Present the lines below as a Markdown table with columns named Row and Line, starting at the line that contains "Given: Click New reminder button" and ending at the line that contains "click(193, 446)". Leave out blank lines and any lines outside that span.

Raw records
>> BEGIN

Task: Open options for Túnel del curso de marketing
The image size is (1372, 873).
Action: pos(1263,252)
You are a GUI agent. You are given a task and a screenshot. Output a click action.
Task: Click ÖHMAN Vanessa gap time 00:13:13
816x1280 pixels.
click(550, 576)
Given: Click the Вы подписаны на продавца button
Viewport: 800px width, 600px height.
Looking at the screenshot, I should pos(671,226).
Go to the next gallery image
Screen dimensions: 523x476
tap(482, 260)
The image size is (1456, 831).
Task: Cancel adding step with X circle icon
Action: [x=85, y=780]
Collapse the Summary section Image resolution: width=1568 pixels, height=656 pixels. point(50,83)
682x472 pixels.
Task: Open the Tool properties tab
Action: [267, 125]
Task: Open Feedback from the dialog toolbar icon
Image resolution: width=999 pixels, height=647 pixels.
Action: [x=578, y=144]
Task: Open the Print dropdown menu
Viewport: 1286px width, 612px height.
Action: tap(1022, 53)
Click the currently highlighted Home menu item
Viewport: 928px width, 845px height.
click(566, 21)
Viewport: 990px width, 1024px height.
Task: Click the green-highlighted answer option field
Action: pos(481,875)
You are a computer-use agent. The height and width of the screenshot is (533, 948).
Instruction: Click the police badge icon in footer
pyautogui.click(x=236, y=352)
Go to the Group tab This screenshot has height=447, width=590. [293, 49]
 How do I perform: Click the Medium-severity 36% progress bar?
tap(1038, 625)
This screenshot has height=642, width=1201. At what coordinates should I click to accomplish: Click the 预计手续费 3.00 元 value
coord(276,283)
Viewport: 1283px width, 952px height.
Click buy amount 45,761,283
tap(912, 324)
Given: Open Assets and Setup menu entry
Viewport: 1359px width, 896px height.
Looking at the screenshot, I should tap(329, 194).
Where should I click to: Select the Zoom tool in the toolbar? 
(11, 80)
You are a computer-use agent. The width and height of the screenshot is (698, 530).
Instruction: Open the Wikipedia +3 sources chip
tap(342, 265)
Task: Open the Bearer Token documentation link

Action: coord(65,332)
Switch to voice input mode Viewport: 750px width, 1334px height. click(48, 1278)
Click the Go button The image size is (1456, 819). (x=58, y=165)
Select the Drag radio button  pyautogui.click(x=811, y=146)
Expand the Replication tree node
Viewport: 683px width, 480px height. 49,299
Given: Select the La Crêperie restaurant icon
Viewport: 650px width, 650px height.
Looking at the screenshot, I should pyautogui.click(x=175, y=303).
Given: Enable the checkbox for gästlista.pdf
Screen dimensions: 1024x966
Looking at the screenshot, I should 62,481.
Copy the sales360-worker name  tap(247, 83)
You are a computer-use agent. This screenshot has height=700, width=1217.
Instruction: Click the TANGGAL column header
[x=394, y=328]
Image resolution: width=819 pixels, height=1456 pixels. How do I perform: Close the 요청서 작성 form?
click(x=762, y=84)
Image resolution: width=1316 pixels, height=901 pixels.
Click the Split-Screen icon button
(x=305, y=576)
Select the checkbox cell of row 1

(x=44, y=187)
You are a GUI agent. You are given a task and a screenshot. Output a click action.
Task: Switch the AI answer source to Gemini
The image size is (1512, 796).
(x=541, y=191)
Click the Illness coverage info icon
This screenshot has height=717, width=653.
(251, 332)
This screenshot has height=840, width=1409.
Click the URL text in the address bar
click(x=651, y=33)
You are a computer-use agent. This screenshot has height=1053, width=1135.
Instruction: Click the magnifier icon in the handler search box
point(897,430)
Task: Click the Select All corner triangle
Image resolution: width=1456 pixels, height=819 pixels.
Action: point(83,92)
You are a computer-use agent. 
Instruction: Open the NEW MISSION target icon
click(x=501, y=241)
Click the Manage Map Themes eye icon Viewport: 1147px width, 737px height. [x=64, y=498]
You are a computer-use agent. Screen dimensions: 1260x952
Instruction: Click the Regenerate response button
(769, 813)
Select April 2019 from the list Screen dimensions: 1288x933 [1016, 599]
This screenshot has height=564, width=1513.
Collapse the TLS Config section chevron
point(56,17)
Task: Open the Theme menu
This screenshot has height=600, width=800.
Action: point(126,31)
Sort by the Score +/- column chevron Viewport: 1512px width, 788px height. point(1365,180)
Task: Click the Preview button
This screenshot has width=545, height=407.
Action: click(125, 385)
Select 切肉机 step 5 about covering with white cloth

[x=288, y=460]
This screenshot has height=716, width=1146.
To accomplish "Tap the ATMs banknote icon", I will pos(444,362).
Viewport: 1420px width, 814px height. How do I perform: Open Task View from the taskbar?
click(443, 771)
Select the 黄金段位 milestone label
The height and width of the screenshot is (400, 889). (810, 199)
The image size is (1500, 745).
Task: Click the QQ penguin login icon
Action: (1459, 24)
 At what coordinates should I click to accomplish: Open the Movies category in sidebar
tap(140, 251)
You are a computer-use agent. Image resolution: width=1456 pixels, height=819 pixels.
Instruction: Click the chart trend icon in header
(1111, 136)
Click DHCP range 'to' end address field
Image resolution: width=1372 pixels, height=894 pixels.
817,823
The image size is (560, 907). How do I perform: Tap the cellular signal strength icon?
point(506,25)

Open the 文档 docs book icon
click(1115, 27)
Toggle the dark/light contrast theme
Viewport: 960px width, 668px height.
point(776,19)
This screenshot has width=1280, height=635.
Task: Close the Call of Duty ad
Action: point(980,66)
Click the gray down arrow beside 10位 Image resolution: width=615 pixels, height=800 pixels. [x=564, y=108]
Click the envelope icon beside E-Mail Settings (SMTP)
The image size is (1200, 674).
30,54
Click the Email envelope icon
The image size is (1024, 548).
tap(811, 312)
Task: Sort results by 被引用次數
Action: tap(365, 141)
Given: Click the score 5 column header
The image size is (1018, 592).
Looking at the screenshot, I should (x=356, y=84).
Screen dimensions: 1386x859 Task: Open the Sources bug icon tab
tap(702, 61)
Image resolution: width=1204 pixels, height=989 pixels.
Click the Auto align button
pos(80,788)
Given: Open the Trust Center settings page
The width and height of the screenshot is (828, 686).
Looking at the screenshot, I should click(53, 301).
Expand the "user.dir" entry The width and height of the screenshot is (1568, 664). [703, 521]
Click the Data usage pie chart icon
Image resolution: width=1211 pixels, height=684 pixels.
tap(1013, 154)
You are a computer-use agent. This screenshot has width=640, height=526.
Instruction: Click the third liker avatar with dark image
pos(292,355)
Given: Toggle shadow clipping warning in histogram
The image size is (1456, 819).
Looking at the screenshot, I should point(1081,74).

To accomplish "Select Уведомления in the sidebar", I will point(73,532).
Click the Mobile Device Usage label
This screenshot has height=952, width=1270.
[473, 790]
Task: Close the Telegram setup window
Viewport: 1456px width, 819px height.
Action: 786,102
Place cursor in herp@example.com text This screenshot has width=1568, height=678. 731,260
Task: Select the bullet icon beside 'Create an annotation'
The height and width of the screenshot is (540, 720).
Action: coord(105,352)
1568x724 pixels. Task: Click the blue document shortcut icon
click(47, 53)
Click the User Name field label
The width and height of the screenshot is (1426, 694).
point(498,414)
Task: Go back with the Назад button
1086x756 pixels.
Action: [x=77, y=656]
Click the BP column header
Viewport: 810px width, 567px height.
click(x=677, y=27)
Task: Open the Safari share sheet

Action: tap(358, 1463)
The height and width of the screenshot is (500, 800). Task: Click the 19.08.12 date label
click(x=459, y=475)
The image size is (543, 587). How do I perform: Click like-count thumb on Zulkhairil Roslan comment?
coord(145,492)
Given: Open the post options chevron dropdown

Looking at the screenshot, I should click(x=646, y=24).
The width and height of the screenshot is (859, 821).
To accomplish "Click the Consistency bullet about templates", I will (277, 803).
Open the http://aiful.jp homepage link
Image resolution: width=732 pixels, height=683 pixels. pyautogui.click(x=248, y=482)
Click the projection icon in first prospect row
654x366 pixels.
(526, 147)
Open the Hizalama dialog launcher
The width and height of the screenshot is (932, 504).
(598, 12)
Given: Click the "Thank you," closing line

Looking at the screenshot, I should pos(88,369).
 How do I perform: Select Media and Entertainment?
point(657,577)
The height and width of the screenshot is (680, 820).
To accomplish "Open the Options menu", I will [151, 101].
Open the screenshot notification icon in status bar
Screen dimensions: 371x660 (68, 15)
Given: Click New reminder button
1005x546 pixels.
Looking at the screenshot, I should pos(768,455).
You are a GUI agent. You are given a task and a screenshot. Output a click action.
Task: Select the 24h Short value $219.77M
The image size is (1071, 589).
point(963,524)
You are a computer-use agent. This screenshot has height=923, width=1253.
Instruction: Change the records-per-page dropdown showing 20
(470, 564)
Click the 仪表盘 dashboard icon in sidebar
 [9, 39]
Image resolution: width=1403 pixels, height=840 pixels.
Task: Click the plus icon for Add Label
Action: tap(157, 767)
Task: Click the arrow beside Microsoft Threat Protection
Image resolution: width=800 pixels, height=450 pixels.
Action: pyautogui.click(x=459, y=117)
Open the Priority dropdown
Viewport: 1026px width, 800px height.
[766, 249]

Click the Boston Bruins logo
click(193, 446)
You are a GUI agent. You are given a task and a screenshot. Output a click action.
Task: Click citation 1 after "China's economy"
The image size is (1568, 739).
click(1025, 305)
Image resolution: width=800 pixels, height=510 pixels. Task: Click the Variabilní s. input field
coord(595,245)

>> END

*EXERCISE SOLUTION:*
| Row | Line |
|---|---|
| 1 | Given: Click New reminder button |
| 2 | 1005x546 pixels. |
| 3 | Looking at the screenshot, I should pos(768,455). |
| 4 | You are a GUI agent. You are given a task and a screenshot. Output a click action. |
| 5 | Task: Select the 24h Short value $219.77M |
| 6 | The image size is (1071, 589). |
| 7 | point(963,524) |
| 8 | You are a computer-use agent. This screenshot has height=923, width=1253. |
| 9 | Instruction: Change the records-per-page dropdown showing 20 |
| 10 | (470, 564) |
| 11 | Click the 仪表盘 dashboard icon in sidebar |
| 12 |  [9, 39] |
| 13 | Image resolution: width=1403 pixels, height=840 pixels. |
| 14 | Task: Click the plus icon for Add Label |
| 15 | Action: tap(157, 767) |
| 16 | Task: Click the arrow beside Microsoft Threat Protection |
| 17 | Image resolution: width=800 pixels, height=450 pixels. |
| 18 | Action: pyautogui.click(x=459, y=117) |
| 19 | Open the Priority dropdown |
| 20 | Viewport: 1026px width, 800px height. |
| 21 | [766, 249] |
| 22 | Click the Boston Bruins logo |
| 23 | click(193, 446) |